→ **REQUIRED ACTION A**
Transcribe the part of the Tramp in Flames review starting at "But while Larkin’s" and ending at "of lost innocence.".
→ **REQUIRED ACTION B**
Answer these questions from the Tramp in Flames review:
(i) In what year was The Whitsun Weddings published?
(ii) How many poems does the average semi-ambitious collection contain?
(iii) Which Farley poem echoes Larkin's 'High Windows'?
→ **REQUIRED ACTION C**
According to the Tramp in Flames review, why does Larkin's Collected Poems easily blur into one long volume? Answer in one to three sentences.

→ **EXTRACTED TEXT**
== Segment start ==

September 2006
Poetry Matters
Jeremy Noel-Tod reviews Tramp in Flames by Paul Farley
Philip Larkin’s unique success as a poet was to make an original blend of influences, from Yeats to Betjeman, seem native British tradition: poetic breakfast tea. The average semi-ambitious poetry collection is still modelled on the mix that Larkin popularised for a post-war readership: thirty or so poems, largely in regular stanzas, with the odd formal experiment or piece of free verse to show the poet’s inventive side, and a pair of longer meditations to show his responsible one (the poets who most solemnly conform to this template tend, for whatever reason, to be male).
Larkin’s voices in fact developed coherently from lyrical experiment in The Less Deceived (1955) to monumental statement, pastoral and satire in High Windows (1974), via one collection embodying this happy medium: The Whitsun Weddings (1964). But the Collected Poems easily blurs into one long volume in which similar proportions obtain, thanks to two constants: an everyman lyric persona and scrupulous quality control.
Unfortunately, most latter-day Larkins imitate only the former. Paul Farley, born one year (or possibly, nine months) after The Whitsun Weddings, is already onto his third collection in a decade with Tramp in Flames. ‘Automatic Doors’ finds him bemoaning the electrification of the public entrance with an echo of Larkin’s ‘High Windows’ (‘When I see a couple of kids / And I guess he’s fucking her and she’s / Taking pills or wearing a diaphragm / I know this is paradise // Everyone old has dreamed of all their lives –’):
When I see some kids springing the gallery doors
I lament the great revolvers.
But while Larkin’s still-shocking opening modulates into a mute vision of ‘sun-comprehending glass’, Farley’s goes down the long slide of nostalgia: ‘we were time travellers / fast-forwarding ourselves into the future / before we were thrown out, into an era / of never even having to lift a finger.’ All ‘High Windows’’ sharp complexity about youth and age, real and ideal, is collapsed into a sepia vignette of lost innocence.
Farley has found a niche as the poet of a generation whose common culture is childhood and its trivia. Tramp in Flames’ title poem is calculated both to shock and appeal to such readers:
Some similes act like heat shield for re-entry
to reality: a tramp in flames on the floor.
We can say Flame on! to invoke the Human Torch
from the Fantastic Four.

== Segment end ==

→ **INFORMATION SHOWN**

== Segment start ==

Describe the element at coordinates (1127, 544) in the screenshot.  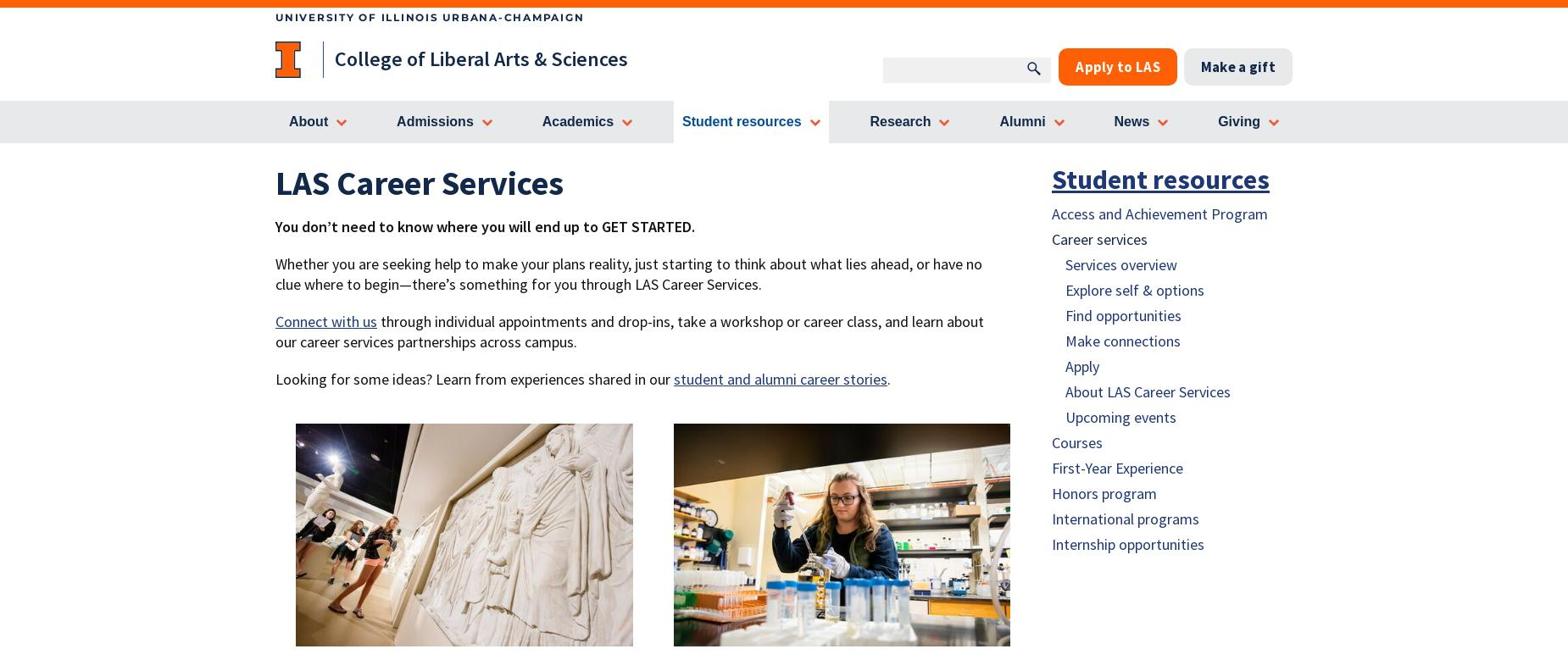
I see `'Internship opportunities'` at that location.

== Segment end ==
== Segment start ==

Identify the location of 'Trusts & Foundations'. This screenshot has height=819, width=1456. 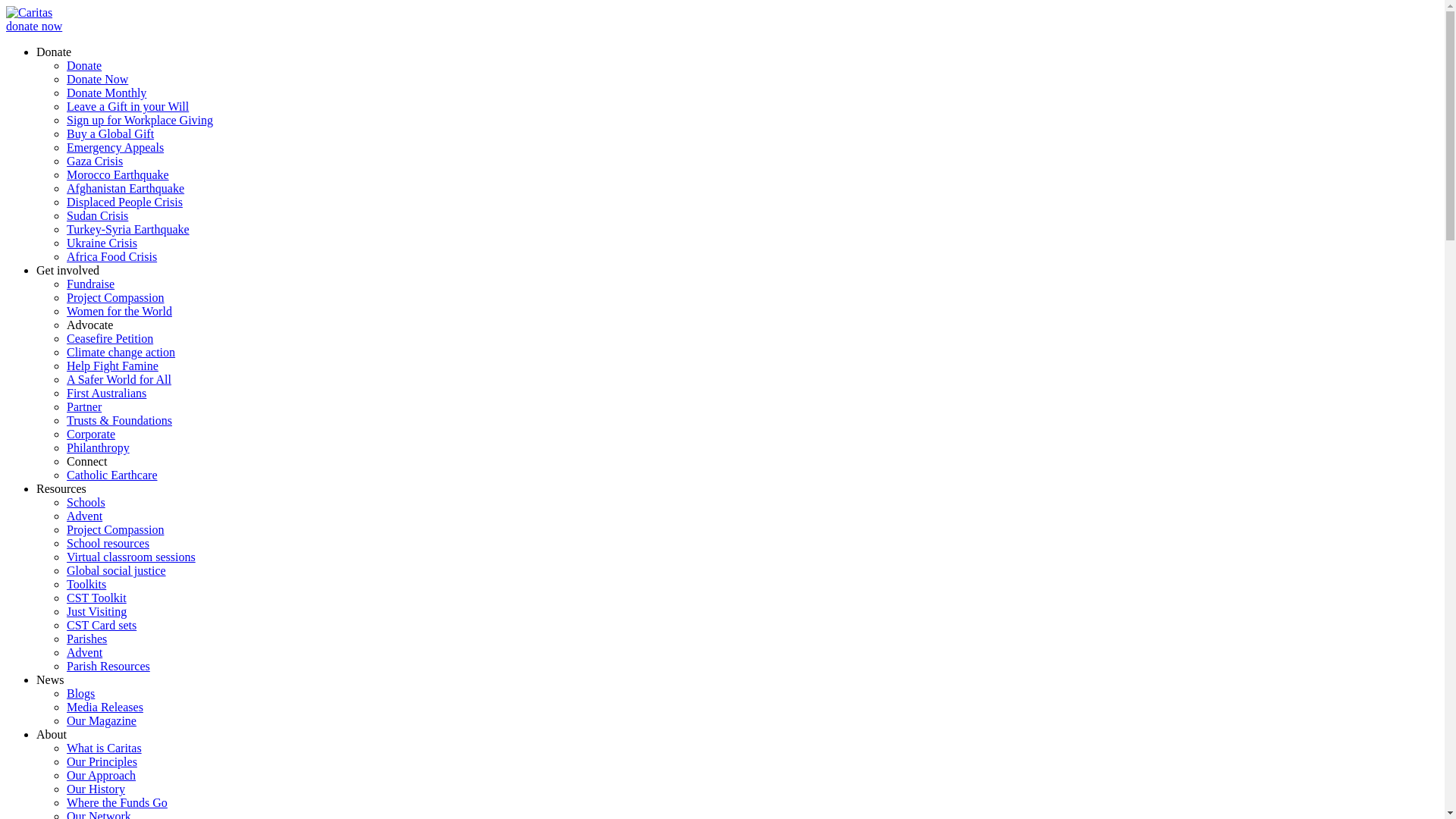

== Segment end ==

→ **OUTPUT A**
But while Larkin’s still-shocking opening modulates into a mute vision of ‘sun-comprehending glass’, Farley’s goes down the long slide of nostalgia: ‘we were time travellers / fast-forwarding ourselves into the future / before we were thrown out, into an era / of never even having to lift a finger.’ All ‘High Windows’’ sharp complexity about youth and age, real and ideal, is collapsed into a sepia vignette of lost innocence.

→ **OUTPUT B**
(i) 1964
(ii) Thirty or so
(iii) 'Automatic Doors'

→ **OUTPUT C**
Two constants run through Larkin's work: an everyman lyric persona and scrupulous quality control. Because of them, similar proportions hold across the Collected Poems, so it blurs into one long volume.